Ja, so sieht es leider aus. Nun muss man ehrlicherweise sagen, die USA waren ja immer schon ein Land der Einwanderung. Sie haben sich sehr viel darauf eingebildet, eine Art Schmelztiegel der Ethnien und der Kulturen zu sein. Auch wenn dieses Bild nicht ganz die historische Wirklichkeit trifft, ist es auch nicht völlig falsch. Ich denke, die Vereinigten Staaten, genauso wie Westeuropa, stehen vor einer Herausforderung, deren Tragweite sie noch gar nicht richtig begriffen haben.

Nämlich?

Der alte, sich als ethnisch relativ homogen verstehende Nationalstaat, wie wir ihn aus dem 20. Jahrhundert kennen, existiert so nicht mehr.

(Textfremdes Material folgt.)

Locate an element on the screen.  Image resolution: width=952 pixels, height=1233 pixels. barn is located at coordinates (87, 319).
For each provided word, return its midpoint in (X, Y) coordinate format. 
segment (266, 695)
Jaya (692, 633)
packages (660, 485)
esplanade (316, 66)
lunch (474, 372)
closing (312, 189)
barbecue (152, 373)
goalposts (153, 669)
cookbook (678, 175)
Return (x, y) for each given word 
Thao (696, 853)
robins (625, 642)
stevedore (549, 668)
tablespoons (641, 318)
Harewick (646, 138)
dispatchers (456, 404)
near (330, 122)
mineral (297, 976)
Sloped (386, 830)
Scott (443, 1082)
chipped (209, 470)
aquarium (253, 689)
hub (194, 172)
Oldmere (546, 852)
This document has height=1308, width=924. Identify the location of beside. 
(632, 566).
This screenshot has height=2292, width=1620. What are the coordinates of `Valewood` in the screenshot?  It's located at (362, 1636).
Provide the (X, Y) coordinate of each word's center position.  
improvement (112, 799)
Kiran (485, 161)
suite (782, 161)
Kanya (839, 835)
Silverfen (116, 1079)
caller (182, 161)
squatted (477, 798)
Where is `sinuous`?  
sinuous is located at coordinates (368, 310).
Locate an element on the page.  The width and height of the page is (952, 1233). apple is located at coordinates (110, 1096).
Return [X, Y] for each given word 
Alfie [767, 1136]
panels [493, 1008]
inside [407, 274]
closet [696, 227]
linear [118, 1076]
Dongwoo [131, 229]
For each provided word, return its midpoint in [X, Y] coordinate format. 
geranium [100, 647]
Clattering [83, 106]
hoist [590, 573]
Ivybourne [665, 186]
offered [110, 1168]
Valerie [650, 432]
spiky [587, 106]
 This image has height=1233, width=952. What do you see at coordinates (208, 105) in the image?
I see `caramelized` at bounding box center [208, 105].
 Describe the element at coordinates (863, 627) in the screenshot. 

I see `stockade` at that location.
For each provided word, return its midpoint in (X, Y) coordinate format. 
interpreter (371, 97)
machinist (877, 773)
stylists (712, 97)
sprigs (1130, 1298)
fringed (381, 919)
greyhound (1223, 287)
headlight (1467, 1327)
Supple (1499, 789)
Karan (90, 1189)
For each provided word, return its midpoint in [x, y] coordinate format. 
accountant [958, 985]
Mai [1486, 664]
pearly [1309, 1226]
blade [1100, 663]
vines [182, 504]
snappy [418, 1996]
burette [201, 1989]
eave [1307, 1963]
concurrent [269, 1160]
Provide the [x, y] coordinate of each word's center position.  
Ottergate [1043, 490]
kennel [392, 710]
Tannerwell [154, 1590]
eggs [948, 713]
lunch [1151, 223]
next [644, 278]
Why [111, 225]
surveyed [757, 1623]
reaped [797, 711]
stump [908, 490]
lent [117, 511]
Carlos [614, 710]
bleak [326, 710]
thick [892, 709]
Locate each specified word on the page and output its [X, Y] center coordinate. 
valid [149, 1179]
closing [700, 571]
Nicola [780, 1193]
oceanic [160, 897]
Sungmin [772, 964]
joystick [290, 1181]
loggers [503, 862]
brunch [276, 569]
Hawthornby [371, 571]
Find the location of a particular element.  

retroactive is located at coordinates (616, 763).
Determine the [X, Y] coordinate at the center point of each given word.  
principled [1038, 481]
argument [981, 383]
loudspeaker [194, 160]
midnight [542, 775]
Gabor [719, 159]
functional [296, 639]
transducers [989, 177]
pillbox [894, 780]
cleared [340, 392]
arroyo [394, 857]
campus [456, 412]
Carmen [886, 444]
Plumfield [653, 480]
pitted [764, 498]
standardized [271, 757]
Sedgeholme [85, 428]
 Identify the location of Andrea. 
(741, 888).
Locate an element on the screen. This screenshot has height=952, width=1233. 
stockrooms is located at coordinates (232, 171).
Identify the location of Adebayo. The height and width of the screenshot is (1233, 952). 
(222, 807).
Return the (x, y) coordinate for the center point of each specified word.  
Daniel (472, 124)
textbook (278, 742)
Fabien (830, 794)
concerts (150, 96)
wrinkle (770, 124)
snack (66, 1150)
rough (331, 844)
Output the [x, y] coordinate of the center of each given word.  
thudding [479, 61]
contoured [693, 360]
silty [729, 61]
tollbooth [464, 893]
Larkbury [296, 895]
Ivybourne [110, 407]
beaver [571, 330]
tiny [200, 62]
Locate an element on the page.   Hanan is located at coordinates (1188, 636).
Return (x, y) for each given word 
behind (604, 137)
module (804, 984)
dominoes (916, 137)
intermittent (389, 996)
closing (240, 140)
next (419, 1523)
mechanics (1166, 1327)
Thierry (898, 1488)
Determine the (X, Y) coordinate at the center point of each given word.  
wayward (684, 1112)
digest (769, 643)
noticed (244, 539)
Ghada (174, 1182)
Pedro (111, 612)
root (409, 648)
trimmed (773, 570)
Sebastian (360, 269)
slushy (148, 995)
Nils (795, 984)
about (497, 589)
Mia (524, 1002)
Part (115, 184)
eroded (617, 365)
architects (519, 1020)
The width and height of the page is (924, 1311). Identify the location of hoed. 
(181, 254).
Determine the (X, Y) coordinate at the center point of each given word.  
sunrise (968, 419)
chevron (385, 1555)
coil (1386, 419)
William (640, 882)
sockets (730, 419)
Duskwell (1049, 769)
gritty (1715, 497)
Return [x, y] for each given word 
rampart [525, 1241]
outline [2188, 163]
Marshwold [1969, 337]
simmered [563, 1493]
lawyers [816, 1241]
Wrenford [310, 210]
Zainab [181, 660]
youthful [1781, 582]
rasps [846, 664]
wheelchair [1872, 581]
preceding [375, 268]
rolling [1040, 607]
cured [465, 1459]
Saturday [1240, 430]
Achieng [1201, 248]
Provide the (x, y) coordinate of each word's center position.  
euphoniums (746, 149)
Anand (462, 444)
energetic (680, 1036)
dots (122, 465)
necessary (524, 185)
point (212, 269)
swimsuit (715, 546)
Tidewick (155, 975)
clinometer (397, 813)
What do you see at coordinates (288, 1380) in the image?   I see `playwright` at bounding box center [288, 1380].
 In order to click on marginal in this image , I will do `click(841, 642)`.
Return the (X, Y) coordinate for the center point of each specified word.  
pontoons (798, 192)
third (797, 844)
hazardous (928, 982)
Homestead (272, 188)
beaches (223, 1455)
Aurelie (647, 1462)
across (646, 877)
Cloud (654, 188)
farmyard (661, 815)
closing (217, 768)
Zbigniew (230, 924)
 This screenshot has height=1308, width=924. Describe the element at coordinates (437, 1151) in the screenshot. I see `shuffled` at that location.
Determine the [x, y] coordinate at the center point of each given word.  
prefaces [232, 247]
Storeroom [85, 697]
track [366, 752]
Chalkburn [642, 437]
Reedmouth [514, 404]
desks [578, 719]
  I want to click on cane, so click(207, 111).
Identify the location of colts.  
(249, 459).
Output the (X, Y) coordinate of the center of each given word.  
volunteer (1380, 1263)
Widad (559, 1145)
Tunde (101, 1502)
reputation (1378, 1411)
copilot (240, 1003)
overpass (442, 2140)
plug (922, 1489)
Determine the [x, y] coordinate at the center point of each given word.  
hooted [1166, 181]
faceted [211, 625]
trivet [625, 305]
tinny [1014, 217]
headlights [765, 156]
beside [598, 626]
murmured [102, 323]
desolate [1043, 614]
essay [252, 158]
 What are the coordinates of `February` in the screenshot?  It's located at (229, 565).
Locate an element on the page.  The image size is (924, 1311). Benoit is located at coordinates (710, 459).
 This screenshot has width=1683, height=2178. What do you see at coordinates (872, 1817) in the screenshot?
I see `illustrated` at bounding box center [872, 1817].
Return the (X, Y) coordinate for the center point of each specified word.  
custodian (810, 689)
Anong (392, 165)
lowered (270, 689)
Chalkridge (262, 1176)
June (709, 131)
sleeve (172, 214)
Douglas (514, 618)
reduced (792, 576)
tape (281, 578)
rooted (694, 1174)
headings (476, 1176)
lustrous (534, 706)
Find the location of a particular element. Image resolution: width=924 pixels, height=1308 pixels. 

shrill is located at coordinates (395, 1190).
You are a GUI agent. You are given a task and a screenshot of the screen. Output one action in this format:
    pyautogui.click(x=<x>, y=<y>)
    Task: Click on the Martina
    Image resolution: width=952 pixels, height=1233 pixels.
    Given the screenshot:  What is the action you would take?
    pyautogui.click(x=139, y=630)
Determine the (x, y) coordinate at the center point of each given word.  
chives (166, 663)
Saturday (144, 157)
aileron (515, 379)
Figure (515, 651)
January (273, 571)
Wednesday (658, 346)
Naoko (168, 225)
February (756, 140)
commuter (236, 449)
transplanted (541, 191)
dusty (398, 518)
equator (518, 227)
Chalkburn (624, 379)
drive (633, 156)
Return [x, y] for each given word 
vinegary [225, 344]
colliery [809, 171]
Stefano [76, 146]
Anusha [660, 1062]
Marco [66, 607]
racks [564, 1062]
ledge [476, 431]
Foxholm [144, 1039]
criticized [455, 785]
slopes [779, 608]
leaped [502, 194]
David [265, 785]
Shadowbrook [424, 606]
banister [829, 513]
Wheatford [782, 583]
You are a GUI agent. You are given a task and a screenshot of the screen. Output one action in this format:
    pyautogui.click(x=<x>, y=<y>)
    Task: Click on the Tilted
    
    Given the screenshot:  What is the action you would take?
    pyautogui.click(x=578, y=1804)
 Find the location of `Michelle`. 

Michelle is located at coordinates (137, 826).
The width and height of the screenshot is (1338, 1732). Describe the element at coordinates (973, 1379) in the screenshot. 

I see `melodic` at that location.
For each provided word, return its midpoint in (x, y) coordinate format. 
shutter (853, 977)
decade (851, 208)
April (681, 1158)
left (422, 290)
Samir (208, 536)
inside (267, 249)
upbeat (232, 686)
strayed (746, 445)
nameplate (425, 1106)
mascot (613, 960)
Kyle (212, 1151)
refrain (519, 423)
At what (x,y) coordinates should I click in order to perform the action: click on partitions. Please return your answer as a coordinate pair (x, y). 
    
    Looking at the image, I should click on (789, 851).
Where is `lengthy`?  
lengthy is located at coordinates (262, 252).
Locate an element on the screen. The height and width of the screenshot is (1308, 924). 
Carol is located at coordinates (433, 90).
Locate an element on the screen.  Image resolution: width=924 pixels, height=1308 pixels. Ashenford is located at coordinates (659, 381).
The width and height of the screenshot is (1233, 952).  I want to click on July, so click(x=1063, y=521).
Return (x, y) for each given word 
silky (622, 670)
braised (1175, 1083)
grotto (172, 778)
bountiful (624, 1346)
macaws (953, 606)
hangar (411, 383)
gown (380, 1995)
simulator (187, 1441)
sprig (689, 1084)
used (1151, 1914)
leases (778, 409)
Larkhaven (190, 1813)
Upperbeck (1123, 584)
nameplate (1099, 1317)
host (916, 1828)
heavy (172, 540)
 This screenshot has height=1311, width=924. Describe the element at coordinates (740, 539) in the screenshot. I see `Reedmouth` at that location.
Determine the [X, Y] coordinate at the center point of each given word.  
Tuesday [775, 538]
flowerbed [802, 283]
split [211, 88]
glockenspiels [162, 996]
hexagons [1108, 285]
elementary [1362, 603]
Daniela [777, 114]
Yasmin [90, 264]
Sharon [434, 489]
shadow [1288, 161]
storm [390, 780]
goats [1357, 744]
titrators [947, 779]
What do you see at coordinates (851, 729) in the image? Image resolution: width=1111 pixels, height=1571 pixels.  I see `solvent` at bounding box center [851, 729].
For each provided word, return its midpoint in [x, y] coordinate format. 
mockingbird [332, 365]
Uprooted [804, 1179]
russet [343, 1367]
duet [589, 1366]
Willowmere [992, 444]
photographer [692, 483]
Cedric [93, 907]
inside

Wir müssen die Frage beantworten: Wie schaffen wir es, sowohl die Demokratie als auch die soziale Solidarität in einer multiethnischen Gesellschaft ohne dominante Bevölkerungsgruppen zu gestalten? Dafür gibt es in der modernen Geschichte kaum ein gutes Beispiel. Und mich beunruhigt es in vieler Hinsicht, dass nicht einmal die USA mit ihrer langen, durchaus auch erfolgreichen Geschichte der Einwanderung, darauf bisher eine Antwort gefunden haben.